• Document text:
________________________

Viewing: What » Ethos » It stinks.

It stinks.

(6 minute read.)

The essence of marketing?

(continued… page 2 of 3)

Page 1 2 3

Moving on…

Where am I going with this? Simple: I'm slating in-vogue business methods which are counter-productive to the best efforts of good people trying to do decent things, and which contribute to an overall helps-nobody dumbing-down.

Like what? Like this…

Enough. F***in' enough.

…accepted follow-the-crowd 'wisdom' like 'get on Facebook, start Twitter-ing, hone your elevator pitch, attention-grabbing headline, strong CTAs, sevens in your pricing, free!, special reports and if-you-order-now bonuses, articles beginning with numbers, email lists, get-on-my-list enticements, groupie 'great post!' blog comments, 'your investment' (it's a 'price', stoopid), ya-better-not-miss-this-or-you'll-die-sad-and-lonely-sucker pitches, buy-this-now squeeze pages, testimonials, website seals, 2.0, unconditional guarantees, writing your bio in the third person, 'all marketers are liars' (we're not; 'storytellers?' yes, 'liars?' no), clichés and other lame lingo, same-as-the-others business networking sites, 'click here for', and other assorted paint-by-numbers 'business-building' dumbed-down f***wittery I forgot to mention here and which panders to the lowest common denominator rather than raising the damn bar.

Why my dis-ease with it? Just because I 'don't like it'? Hell, f*** no. Not. At. All. Why then? Simple…

It's not that there's anything wrong, per se, with such stuff, but for many it's become 'the way to do business', and blindly followed with little-or-no real understanding.

The losers here are sensible business principle & practice and 'real marketing'… which are fast becoming 'oh, that's so yesterday' unknowns.

________________________

• Set problem 1: In the piece on marketing, swap "slating" for "criticizing" and write out the part starting with "(6 minute read.)" and going on through "overall helps-nobody dumbing-down.".
• Set problem 2: Write the next part of the piece on marketing, picking up after its last sentence.

• Stored rows:

________________________

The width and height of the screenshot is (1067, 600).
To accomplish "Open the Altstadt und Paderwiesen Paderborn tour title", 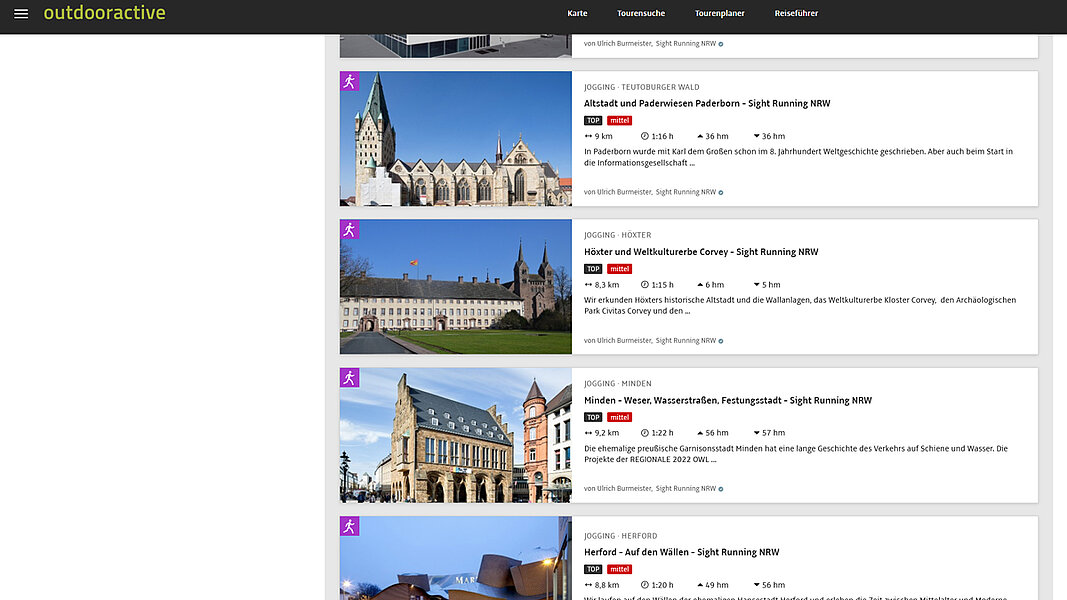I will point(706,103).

________________________

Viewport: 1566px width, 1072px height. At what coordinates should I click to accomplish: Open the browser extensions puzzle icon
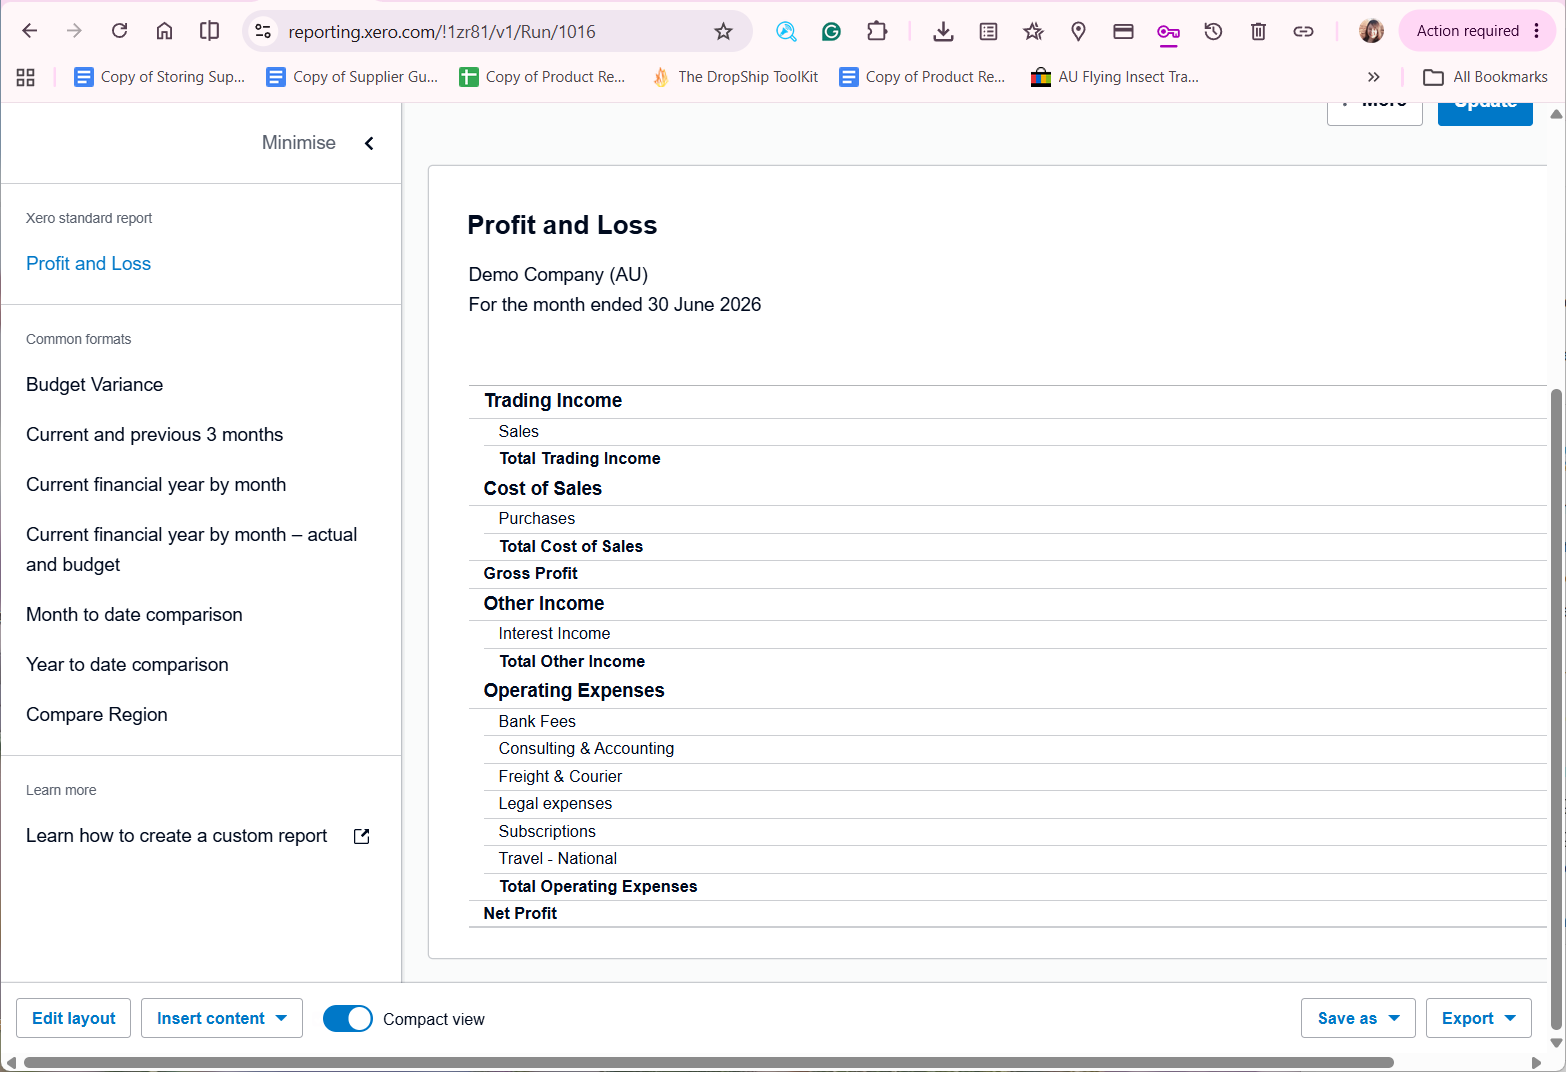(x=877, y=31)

________________________

• Exercise output 1:
(6 minute read.)

The essence of marketing?

(continued… page 2 of 3)

Page 1 2 3

Moving on…

Where am I going with this? Simple: I'm criticizing in-vogue business methods which are counter-productive to the best efforts of good people trying to do decent things, and which contribute to an overall helps-nobody dumbing-down.

• Exercise output 2:
Like lies, dogshit in the streets, uncaring ineptitude, my mother's holier-than-thou attitude, and a bunch of other stuff which were I not so fried I'd likely bother to recall, there's no excuse for such stupidity.

So what were once vices become habits and, in swallowing the advice from the 'I'm a fully-loaded rocketship to the stars in-demand leader-in-my-field and so expensive-I-price-by-the-half-hour but-I'm-not-telling-you-this-to-impress business advisor', people who don't know better then figure this must be the way to do it and so another ounce of integrity bites the dust.

Major crime? Hardly. But nonetheless another brick in the wall against which god bangs her head wondering just why she didn't stop early, before putting people on the planet. 'And on the sixth and seventh days she rested' would have been a whole other tale.

Whilst the digerati pundits speak of how the web has leveled things with the seemingly plausible 'a domain/site costs you the same twelve bucks as it does Coke, so you can compete evenly', that's of course total crap. 'Just the start matey', to prosper you'll need a lot more than just those few bucks.

What this directly translates into is 'being mediocre is now easy, fast and cheap'. Any idiot can slap-up a replicant template site, but building something good (or even worthwhile) is a whole other game.

Instead of taking some of the money it would have cost to have set-up-shop pre-web, redirecting it toward learning what's required to do good business and thus become at least competent, we now have legions of the-not-very-good trading among themselves.

Simply, we have too many businesses doing same-ol' me-too stuff, and not very well. And this, considering just how much good learning material is freely (often literally) available, is the cherry of stupidity on the hot fudge sundae of ignorance and dumbness which comprises much of modern-day commerce.

Notes… »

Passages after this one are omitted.